Endocrine and metabolic diseases have a wide range of conditions affecting millions of people, which makes it imperative to have an in-depth understanding of ICD-10-CM guidelines and concepts so that the correct ICD-10-CM code is assigned based on documentation.
The ICD-10-CM code range for Endocrine, nutritional and metabolic diseases E00-E89 is a medical classification list by the World Health Organization (WHO). This chapter includes guidelines for correct ICD-10-CM code assignment for Disorders of the thyroid gland, Diabetes mellitus, Other disorders of glucose regulation and pancreatic internal secretion, Disorders of other endocrine glands, Intraoperative complications of the endocrine system, Malnutrition, and Other nutritional deficiencies.
Due to an extended list of Endocrine, nutritional, and metabolic conditions, today we will be going over the concept for correct ICD-10-CM code assignment for diabetes with related conditions.
Many of the ICD-10-CM diabetes codes are combination codes that include the type of diabetes mellitus, body system affected, and the complications affecting that body system. The guidelines also include instructions to use additional codes to further define other related conditions and the use of insulin or other antidiabetic drugs.
In 2016 AHA Coding Clinic published a clarification that the sub-term “with” in the index should be interpreted as a link between diabetes and any condition indented under the word with. This means that we can assume a “cause and effect” relationship with diabetes and those diseases. An example is type 2 diabetes with kidney disease. The physician’s documentation does not need to specify that the patient’s diabetes is linked to their kidney disease. As coders, we can assume this relationship.
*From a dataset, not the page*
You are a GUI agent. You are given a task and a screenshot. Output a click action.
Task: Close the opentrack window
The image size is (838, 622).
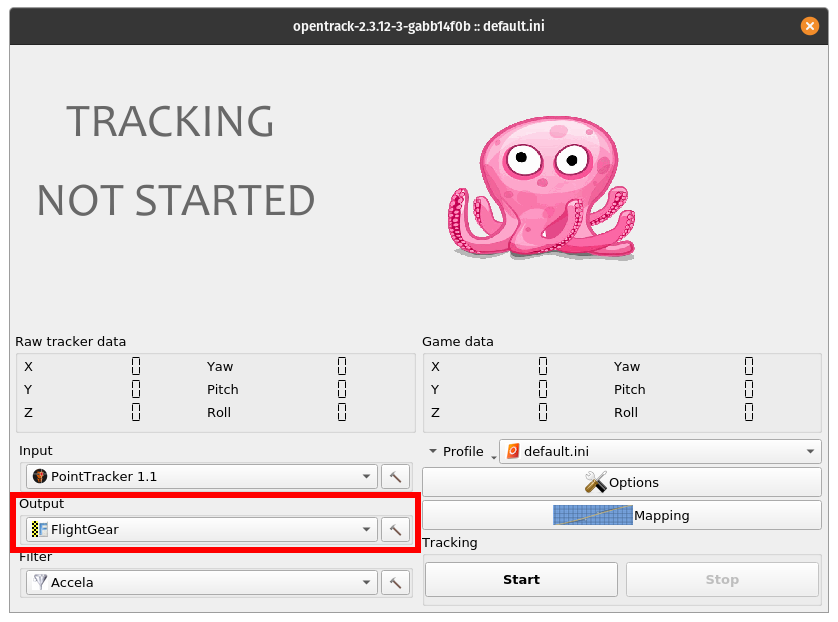809,26

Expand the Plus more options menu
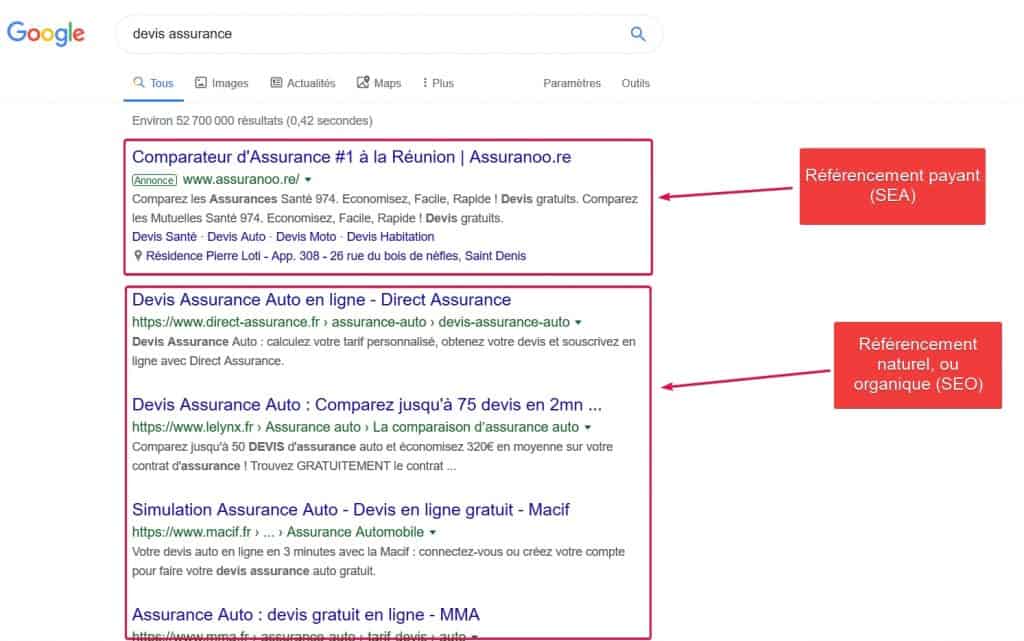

A common scenario we see in medical records are type 2 diabetic patients with neuropathy. Approximately 1/3 to ½ of patients with diabetes have peripheral neuropathy. Coding diabetic patients with neurological complications can be confusing. The key is to understand the disease process. When a diabetic patient develops peripheral neuropathy, damage to the peripheral nerves they experience symptoms of weakness, numbness, and pain in the hands and feet. This nerve damage can impact multiple nerves (polyneuropathy). When a physician states peripheral neuropathy due to diabetes it is understood as polyneuropathy which codes to E11.42. Mononeuropathy usually occurs when there is damage to a single nerve or nerve group. We see this in patients with carpal tunnel syndrome and Bell’s palsy.
A few examples of diabetes combination codes:
A patient with type 2 diabetes presents for evaluation burning and tingling in both feet. Provider’s final diagnosis is type 2 diabetes with peripheral neuropathy and prescribes Lyrica. The correct code assignment for this scenario is:
- E11.42 type 2 diabetes mellitus with diabetic polyneuropathy
A diabetic patient with chronic kidney disease, stage 4. The patient has type 2 diabetes and takes insulin daily. The correct code assignment for this scenario is:
- E11.22 type 2 diabetes mellitus with diabetic chronic kidney disease
- N18.4 chronic kidney disease stage 4
- Z79.4 long term (current) use of insulin
A patient with type 1 diabetes is seen for severe proliferative diabetic retinopathy with macular edema in both eyes. The correct ICD-10-CM coding is:
- E10.3513, Type 1 diabetes mellitus with severe proliferative diabetic retinopathy with macular edema.
When reporting diabetes in pregnancy, the coder must review the codes in chapter 15, "Pregnancy, childbirth and the puerperium (O00-O9A)," to obtain the correct code combination. There are also instructions to include a final character indicating the trimester of pregnancy of which the mother is in.
For example, a pregnant mother with type 1 diabetes who is G2, P1 and is 24 weeks gestation, presents for evaluation of her diabetes. The correct ICD-10-CM coding is:
- O24.012, Pre-existing diabetes mellitus, type 1, in pregnancy, second trimester
- Z3A.24, 26 weeks gestation of pregnancy
It is important to remember to read the entire note to ensure the physician’s documentation is clear as to whether conditions are related to diabetes and that there is no documentation indicated that diabetes is not the underlying cause of the other condition. When in doubt query the physician.